In May 1932, Missouri passed on Don Faurot. Booster pressure and wide-eyed thoughts of becoming the next Notre Dame led to the university passing on the alum in favor of ultra-young former Knute Rockne quarterback Frank Carideo.
As far as hiring decisions go, few have been worse than this. Mizzou, which had been good as recently as 1929 under Gwinn Henry, won just two games in three years under Carideo, who basically walked out of the Mizzou locker room after a 20-0 home loss to Kansas in 1934, left town, and never came back.
We know the short version of this story. Mizzou righted its wrongs by bringing Faurot in in 1935. It was only natural, the True Son returning to restore the ol' alma mater.
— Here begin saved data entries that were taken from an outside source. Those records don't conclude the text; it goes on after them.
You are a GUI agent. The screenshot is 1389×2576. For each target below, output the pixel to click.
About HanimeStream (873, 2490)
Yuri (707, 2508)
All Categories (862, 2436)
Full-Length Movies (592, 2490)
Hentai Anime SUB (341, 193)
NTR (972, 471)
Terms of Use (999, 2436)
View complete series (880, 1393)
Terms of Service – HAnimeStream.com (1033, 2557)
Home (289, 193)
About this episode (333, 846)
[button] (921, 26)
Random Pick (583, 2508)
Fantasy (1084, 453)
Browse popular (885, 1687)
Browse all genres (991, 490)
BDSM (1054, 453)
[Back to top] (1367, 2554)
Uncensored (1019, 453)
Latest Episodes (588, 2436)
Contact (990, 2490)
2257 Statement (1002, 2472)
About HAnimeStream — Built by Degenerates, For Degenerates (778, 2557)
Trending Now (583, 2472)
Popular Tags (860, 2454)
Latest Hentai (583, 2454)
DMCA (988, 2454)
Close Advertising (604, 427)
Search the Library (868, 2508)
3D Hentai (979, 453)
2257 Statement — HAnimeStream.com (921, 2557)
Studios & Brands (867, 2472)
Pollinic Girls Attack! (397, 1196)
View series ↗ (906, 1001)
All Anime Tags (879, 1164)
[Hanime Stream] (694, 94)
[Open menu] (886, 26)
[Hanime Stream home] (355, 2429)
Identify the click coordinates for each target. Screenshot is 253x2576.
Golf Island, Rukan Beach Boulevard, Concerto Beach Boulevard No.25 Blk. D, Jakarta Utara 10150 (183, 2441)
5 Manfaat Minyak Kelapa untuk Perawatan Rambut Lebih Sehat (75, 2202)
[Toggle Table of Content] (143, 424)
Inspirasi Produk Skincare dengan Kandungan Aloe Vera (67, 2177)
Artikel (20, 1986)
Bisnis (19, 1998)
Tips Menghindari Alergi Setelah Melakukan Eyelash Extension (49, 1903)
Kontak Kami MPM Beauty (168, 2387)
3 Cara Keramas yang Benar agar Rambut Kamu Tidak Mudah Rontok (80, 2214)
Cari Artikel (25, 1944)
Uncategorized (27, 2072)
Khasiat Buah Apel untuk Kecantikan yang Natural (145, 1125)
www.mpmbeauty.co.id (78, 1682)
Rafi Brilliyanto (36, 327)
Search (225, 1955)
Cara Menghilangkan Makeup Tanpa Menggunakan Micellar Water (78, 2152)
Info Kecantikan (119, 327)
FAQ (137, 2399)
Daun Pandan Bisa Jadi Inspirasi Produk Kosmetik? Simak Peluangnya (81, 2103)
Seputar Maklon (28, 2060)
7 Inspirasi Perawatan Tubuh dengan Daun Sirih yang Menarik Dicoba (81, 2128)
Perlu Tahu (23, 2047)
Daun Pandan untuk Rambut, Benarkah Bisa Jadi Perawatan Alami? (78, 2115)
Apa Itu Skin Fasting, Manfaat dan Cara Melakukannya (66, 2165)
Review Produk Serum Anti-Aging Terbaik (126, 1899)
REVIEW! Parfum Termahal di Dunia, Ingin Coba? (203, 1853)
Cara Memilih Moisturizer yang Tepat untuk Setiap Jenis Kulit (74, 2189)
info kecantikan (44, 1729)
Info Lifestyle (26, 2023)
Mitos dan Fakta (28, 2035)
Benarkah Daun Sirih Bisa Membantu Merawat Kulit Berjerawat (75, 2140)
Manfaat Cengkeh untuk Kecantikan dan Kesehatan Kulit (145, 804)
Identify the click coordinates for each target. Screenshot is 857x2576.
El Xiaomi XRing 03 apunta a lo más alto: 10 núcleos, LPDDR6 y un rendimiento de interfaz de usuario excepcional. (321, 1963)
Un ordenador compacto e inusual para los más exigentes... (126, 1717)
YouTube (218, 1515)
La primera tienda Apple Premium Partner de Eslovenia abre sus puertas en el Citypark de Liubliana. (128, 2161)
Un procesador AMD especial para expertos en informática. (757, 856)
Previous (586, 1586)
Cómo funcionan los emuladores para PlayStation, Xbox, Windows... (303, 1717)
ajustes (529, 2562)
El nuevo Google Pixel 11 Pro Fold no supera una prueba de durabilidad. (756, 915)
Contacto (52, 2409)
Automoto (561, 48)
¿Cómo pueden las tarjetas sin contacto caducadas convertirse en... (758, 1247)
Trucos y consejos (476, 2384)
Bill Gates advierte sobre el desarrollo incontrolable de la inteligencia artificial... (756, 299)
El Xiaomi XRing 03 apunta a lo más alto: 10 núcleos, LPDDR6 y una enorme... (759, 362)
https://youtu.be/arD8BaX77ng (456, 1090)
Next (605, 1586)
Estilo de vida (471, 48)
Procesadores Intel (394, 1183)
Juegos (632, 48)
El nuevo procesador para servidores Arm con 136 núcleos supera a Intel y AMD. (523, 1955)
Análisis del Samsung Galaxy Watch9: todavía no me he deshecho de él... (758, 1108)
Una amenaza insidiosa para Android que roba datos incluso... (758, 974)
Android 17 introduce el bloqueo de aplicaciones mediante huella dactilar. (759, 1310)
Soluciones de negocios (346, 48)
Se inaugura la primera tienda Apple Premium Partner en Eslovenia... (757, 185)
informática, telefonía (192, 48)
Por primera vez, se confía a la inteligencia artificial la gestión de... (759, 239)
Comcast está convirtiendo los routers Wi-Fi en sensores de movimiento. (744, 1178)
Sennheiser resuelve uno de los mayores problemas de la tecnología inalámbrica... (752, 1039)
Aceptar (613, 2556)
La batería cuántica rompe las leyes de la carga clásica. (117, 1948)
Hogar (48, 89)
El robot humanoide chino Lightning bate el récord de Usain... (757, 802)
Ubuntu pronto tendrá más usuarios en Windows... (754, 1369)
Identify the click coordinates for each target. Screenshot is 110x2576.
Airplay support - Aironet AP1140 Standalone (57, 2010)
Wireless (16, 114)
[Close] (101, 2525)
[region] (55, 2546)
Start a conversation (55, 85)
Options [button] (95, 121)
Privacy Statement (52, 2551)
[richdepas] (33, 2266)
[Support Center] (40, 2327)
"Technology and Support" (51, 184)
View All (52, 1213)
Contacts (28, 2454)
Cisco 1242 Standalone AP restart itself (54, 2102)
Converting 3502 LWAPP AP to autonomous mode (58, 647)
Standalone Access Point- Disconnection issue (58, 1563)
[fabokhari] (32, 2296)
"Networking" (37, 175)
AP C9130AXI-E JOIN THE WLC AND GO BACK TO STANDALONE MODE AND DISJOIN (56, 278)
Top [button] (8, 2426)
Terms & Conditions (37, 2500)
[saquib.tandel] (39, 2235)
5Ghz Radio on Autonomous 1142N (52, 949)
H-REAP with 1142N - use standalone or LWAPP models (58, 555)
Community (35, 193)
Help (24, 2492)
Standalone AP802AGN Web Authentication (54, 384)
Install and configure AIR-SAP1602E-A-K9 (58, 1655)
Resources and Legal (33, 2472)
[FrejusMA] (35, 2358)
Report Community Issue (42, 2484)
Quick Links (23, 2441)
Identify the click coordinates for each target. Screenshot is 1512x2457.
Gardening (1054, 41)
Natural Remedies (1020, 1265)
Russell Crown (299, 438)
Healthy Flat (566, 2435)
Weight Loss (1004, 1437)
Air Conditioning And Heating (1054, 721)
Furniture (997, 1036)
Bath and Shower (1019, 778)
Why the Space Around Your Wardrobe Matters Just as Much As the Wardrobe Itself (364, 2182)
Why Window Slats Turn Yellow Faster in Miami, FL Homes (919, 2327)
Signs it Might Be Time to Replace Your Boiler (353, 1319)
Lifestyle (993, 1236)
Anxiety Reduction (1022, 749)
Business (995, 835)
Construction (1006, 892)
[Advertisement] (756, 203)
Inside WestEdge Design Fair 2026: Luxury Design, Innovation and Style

The longer version takes on a tone similar to other pieces in this series: It could have very easily not happened at all.
In the early 1940s, as the Split T was taking shape, Faurot would liken his implementation of the option to miniature 2-on-1 basketball fast breaks on the gridiron. There's a pretty specific reason why this came to his mind: as a student athlete at Mizzou, he was known as much for his prowess on the court as on the field.
Faurot played football, basketball, and baseball during his time at Mizzou in the early-1920s. After graduation, he quickly became coach of the Mizzou freshman teams for both football and baseball, and within a year he was named the head of the physical education department at Kirksville State Teachers' College, now Truman State.
It took Faurot a long time to figure out something he wasn't good at in the field of athletics, and coaching came to him as naturally as playing. In his first year as head football coach at Kirksville in 1926, his Bulldogs went 7-1. In his second year, they won the MIAA. They won the conference seven times in nine years, and for good measure, he led Kirksville's basketball team to a conference title in 1927 as well.
At the turn of the 1930s, Kirksville really rounded into form. On November 11, 1931, the Bulldogs lost to Northwest Missouri by the score of 7-0. It was their only loss that season, and it was the last Faurot would suffer. From 1932-34, they went 25-0. Among their victims in 1933: Mizzou, and by a blowout margin.
Faurot wasn’t waiting around for Mizzou to call. Following the 1933 season, he applied for the Ohio State job left vacant by Sam Willaman and received consideration. As Ohio State was choosing Francis Schmidt, he interviewed for the vacant Kansas State job as well.
Bo McMillin had gone 6-2-1 in 1933 in Manhattan before leaving for Indiana, and Faurot was high on the list. But Lynn “Pappy” Waldorf ended up taking the job and winning the Big 6 in 1934.
It’s possible that if Faurot had won the KSU job that year, he still would have been open to Mizzou’s advances a year later. Waldorf, after all, did basically that. He won the Big 6 in 1934 in Manhattan and did an impressive enough job that he got called up to Northwestern in 1935.
That meant KSU would be looking for another new coach soon. Following Carideo’s resignation, Mizzou began to consider not only Faurot, but also Waldorf, Abe Stuber, Ohio head coach Don Peden, and Minnesota backfield coach Red Dawson.
Dawson would end up at Tulane, where he would take the Green Wave to a top-five finish in 1939; Stuber, meanwhile, would have a track & field complex named after him at SEMO. But in part because Carideo ditched town so quickly, Mizzou had a leg up on KSU and got its man.
Faurot could have gone to Kansas State or Ohio State. Dan Devine could have chosen to take a harder look at Texas A&M in 1957 before going with Mizzou. Gary Pinkel could have ended up at Washington or a Big Ten school in 1999. Each school’s history looks so certain in retrospect, but every coaching carousel is its own butterfly effect.